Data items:
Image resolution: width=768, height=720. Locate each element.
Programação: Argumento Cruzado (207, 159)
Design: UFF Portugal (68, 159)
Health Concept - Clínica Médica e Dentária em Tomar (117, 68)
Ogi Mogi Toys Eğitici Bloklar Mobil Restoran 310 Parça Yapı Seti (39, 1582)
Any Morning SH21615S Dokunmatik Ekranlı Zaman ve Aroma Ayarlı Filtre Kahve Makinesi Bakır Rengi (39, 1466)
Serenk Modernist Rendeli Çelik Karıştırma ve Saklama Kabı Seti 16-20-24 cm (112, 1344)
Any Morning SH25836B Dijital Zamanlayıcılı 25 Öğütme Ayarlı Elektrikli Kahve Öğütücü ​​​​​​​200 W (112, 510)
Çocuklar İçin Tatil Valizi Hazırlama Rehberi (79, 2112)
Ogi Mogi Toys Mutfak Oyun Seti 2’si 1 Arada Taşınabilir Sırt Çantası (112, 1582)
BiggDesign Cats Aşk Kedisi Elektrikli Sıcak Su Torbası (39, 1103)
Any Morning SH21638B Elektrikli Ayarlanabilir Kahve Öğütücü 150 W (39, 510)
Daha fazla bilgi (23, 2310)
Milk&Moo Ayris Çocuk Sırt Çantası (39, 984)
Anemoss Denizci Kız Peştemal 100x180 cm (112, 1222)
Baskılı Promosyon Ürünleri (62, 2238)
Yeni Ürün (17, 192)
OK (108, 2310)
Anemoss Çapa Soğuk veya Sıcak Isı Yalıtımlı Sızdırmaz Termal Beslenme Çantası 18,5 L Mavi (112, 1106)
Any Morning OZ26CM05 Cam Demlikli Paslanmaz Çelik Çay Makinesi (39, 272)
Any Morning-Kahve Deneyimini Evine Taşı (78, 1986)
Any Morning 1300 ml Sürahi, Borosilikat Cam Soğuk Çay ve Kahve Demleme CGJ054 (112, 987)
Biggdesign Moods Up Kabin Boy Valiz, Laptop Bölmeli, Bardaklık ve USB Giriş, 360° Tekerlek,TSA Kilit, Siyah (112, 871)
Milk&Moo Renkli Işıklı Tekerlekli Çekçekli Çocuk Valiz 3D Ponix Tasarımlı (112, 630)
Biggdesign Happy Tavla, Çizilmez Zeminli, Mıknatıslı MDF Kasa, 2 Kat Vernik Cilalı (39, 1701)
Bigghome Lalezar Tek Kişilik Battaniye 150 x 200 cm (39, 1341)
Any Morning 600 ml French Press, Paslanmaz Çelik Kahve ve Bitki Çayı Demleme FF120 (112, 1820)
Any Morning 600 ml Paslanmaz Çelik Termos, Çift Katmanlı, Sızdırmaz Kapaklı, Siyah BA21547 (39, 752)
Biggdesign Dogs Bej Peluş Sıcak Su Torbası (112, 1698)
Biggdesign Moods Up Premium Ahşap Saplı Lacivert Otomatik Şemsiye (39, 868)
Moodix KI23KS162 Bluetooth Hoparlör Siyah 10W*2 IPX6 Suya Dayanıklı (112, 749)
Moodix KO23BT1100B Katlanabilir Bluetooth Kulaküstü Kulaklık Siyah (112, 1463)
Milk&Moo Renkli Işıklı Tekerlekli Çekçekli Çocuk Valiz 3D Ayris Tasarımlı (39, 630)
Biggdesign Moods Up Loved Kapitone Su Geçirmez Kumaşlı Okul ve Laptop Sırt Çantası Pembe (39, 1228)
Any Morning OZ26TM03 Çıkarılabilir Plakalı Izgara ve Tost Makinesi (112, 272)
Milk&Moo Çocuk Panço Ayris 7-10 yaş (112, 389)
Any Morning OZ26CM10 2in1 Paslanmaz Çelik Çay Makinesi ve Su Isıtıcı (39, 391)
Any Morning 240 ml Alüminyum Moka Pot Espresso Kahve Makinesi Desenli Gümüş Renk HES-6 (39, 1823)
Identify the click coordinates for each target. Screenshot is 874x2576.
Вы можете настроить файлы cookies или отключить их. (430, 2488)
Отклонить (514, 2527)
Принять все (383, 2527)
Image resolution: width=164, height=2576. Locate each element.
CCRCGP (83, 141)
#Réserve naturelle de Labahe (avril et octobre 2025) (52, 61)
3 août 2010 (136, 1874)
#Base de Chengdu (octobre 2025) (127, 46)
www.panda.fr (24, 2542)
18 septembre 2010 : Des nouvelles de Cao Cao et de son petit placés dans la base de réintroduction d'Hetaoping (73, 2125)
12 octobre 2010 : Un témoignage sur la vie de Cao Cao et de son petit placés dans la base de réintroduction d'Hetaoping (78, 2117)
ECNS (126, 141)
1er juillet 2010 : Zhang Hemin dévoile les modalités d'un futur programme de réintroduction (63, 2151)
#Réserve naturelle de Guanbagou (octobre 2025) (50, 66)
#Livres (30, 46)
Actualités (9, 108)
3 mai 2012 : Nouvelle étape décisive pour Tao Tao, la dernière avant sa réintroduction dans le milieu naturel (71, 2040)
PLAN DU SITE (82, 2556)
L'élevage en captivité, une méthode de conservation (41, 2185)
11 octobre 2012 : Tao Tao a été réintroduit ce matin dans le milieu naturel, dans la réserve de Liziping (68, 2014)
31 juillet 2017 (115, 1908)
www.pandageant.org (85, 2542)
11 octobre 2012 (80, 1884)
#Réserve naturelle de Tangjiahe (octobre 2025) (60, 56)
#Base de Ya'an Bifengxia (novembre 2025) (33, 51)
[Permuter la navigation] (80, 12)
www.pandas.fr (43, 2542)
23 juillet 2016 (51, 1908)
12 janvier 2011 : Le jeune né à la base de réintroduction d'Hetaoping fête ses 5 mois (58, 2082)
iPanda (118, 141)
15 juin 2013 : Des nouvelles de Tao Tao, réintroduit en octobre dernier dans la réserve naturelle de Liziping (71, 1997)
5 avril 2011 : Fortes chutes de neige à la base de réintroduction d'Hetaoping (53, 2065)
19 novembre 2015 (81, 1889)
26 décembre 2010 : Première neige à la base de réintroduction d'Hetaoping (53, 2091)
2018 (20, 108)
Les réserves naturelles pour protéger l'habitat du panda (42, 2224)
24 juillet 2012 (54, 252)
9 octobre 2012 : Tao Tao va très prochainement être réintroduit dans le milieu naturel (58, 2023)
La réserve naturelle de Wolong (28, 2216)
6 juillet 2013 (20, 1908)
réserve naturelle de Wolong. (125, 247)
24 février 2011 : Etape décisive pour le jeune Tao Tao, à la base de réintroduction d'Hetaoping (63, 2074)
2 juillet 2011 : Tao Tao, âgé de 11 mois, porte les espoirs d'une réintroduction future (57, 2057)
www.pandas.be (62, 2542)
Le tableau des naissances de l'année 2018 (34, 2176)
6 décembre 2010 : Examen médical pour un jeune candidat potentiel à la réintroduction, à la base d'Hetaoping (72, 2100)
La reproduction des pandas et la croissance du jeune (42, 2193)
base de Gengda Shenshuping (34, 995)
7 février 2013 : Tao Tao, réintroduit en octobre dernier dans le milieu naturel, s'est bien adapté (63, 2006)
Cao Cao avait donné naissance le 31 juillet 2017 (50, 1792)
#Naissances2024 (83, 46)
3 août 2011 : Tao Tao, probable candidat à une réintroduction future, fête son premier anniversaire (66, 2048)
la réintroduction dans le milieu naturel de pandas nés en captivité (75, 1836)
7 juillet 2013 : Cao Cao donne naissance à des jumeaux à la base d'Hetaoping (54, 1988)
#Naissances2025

Set task: Rewrite the rows above, replacing every "Tao Tao" with "Tao-Tao" and leaving everything else unchanged.

Correct result:
Image resolution: width=768, height=720. Locate each element.
Programação: Argumento Cruzado (207, 159)
Design: UFF Portugal (68, 159)
Health Concept - Clínica Médica e Dentária em Tomar (117, 68)
Ogi Mogi Toys Eğitici Bloklar Mobil Restoran 310 Parça Yapı Seti (39, 1582)
Any Morning SH21615S Dokunmatik Ekranlı Zaman ve Aroma Ayarlı Filtre Kahve Makinesi Bakır Rengi (39, 1466)
Serenk Modernist Rendeli Çelik Karıştırma ve Saklama Kabı Seti 16-20-24 cm (112, 1344)
Any Morning SH25836B Dijital Zamanlayıcılı 25 Öğütme Ayarlı Elektrikli Kahve Öğütücü ​​​​​​​200 W (112, 510)
Çocuklar İçin Tatil Valizi Hazırlama Rehberi (79, 2112)
Ogi Mogi Toys Mutfak Oyun Seti 2’si 1 Arada Taşınabilir Sırt Çantası (112, 1582)
BiggDesign Cats Aşk Kedisi Elektrikli Sıcak Su Torbası (39, 1103)
Any Morning SH21638B Elektrikli Ayarlanabilir Kahve Öğütücü 150 W (39, 510)
Daha fazla bilgi (23, 2310)
Milk&Moo Ayris Çocuk Sırt Çantası (39, 984)
Anemoss Denizci Kız Peştemal 100x180 cm (112, 1222)
Baskılı Promosyon Ürünleri (62, 2238)
Yeni Ürün (17, 192)
OK (108, 2310)
Anemoss Çapa Soğuk veya Sıcak Isı Yalıtımlı Sızdırmaz Termal Beslenme Çantası 18,5 L Mavi (112, 1106)
Any Morning OZ26CM05 Cam Demlikli Paslanmaz Çelik Çay Makinesi (39, 272)
Any Morning-Kahve Deneyimini Evine Taşı (78, 1986)
Any Morning 1300 ml Sürahi, Borosilikat Cam Soğuk Çay ve Kahve Demleme CGJ054 (112, 987)
Biggdesign Moods Up Kabin Boy Valiz, Laptop Bölmeli, Bardaklık ve USB Giriş, 360° Tekerlek,TSA Kilit, Siyah (112, 871)
Milk&Moo Renkli Işıklı Tekerlekli Çekçekli Çocuk Valiz 3D Ponix Tasarımlı (112, 630)
Biggdesign Happy Tavla, Çizilmez Zeminli, Mıknatıslı MDF Kasa, 2 Kat Vernik Cilalı (39, 1701)
Bigghome Lalezar Tek Kişilik Battaniye 150 x 200 cm (39, 1341)
Any Morning 600 ml French Press, Paslanmaz Çelik Kahve ve Bitki Çayı Demleme FF120 (112, 1820)
Any Morning 600 ml Paslanmaz Çelik Termos, Çift Katmanlı, Sızdırmaz Kapaklı, Siyah BA21547 (39, 752)
Biggdesign Dogs Bej Peluş Sıcak Su Torbası (112, 1698)
Biggdesign Moods Up Premium Ahşap Saplı Lacivert Otomatik Şemsiye (39, 868)
Moodix KI23KS162 Bluetooth Hoparlör Siyah 10W*2 IPX6 Suya Dayanıklı (112, 749)
Moodix KO23BT1100B Katlanabilir Bluetooth Kulaküstü Kulaklık Siyah (112, 1463)
Milk&Moo Renkli Işıklı Tekerlekli Çekçekli Çocuk Valiz 3D Ayris Tasarımlı (39, 630)
Biggdesign Moods Up Loved Kapitone Su Geçirmez Kumaşlı Okul ve Laptop Sırt Çantası Pembe (39, 1228)
Any Morning OZ26TM03 Çıkarılabilir Plakalı Izgara ve Tost Makinesi (112, 272)
Milk&Moo Çocuk Panço Ayris 7-10 yaş (112, 389)
Any Morning OZ26CM10 2in1 Paslanmaz Çelik Çay Makinesi ve Su Isıtıcı (39, 391)
Any Morning 240 ml Alüminyum Moka Pot Espresso Kahve Makinesi Desenli Gümüş Renk HES-6 (39, 1823)
Identify the click coordinates for each target. Screenshot is 874x2576.
Вы можете настроить файлы cookies или отключить их. (430, 2488)
Отклонить (514, 2527)
Принять все (383, 2527)
Image resolution: width=164, height=2576. Locate each element.
CCRCGP (83, 141)
#Réserve naturelle de Labahe (avril et octobre 2025) (52, 61)
3 août 2010 (136, 1874)
#Base de Chengdu (octobre 2025) (127, 46)
www.panda.fr (24, 2542)
18 septembre 2010 : Des nouvelles de Cao Cao et de son petit placés dans la base de réintroduction d'Hetaoping (73, 2125)
12 octobre 2010 : Un témoignage sur la vie de Cao Cao et de son petit placés dans la base de réintroduction d'Hetaoping (78, 2117)
ECNS (126, 141)
1er juillet 2010 : Zhang Hemin dévoile les modalités d'un futur programme de réintroduction (63, 2151)
#Réserve naturelle de Guanbagou (octobre 2025) (50, 66)
#Livres (30, 46)
Actualités (9, 108)
3 mai 2012 : Nouvelle étape décisive pour Tao-Tao, la dernière avant sa réintroduction dans le milieu naturel (71, 2040)
PLAN DU SITE (82, 2556)
L'élevage en captivité, une méthode de conservation (41, 2185)
11 octobre 2012 : Tao-Tao a été réintroduit ce matin dans le milieu naturel, dans la réserve de Liziping (68, 2014)
31 juillet 2017 (115, 1908)
www.pandageant.org (85, 2542)
11 octobre 2012 (80, 1884)
#Réserve naturelle de Tangjiahe (octobre 2025) (60, 56)
#Base de Ya'an Bifengxia (novembre 2025) (33, 51)
[Permuter la navigation] (80, 12)
www.pandas.fr (43, 2542)
23 juillet 2016 (51, 1908)
12 janvier 2011 : Le jeune né à la base de réintroduction d'Hetaoping fête ses 5 mois (58, 2082)
iPanda (118, 141)
15 juin 2013 : Des nouvelles de Tao-Tao, réintroduit en octobre dernier dans la réserve naturelle de Liziping (71, 1997)
5 avril 2011 : Fortes chutes de neige à la base de réintroduction d'Hetaoping (53, 2065)
19 novembre 2015 (81, 1889)
26 décembre 2010 : Première neige à la base de réintroduction d'Hetaoping (53, 2091)
2018 (20, 108)
Les réserves naturelles pour protéger l'habitat du panda (42, 2224)
24 juillet 2012 (54, 252)
9 octobre 2012 : Tao-Tao va très prochainement être réintroduit dans le milieu naturel (58, 2023)
La réserve naturelle de Wolong (28, 2216)
6 juillet 2013 (20, 1908)
réserve naturelle de Wolong. (125, 247)
24 février 2011 : Etape décisive pour le jeune Tao-Tao, à la base de réintroduction d'Hetaoping (63, 2074)
2 juillet 2011 : Tao-Tao, âgé de 11 mois, porte les espoirs d'une réintroduction future (57, 2057)
www.pandas.be (62, 2542)
Le tableau des naissances de l'année 2018 (34, 2176)
6 décembre 2010 : Examen médical pour un jeune candidat potentiel à la réintroduction, à la base d'Hetaoping (72, 2100)
La reproduction des pandas et la croissance du jeune (42, 2193)
base de Gengda Shenshuping (34, 995)
7 février 2013 : Tao-Tao, réintroduit en octobre dernier dans le milieu naturel, s'est bien adapté (63, 2006)
Cao Cao avait donné naissance le 31 juillet 2017 (50, 1792)
#Naissances2024 (83, 46)
3 août 2011 : Tao-Tao, probable candidat à une réintroduction future, fête son premier anniversaire (66, 2048)
la réintroduction dans le milieu naturel de pandas nés en captivité (75, 1836)
7 juillet 2013 : Cao Cao donne naissance à des jumeaux à la base d'Hetaoping (54, 1988)
#Naissances2025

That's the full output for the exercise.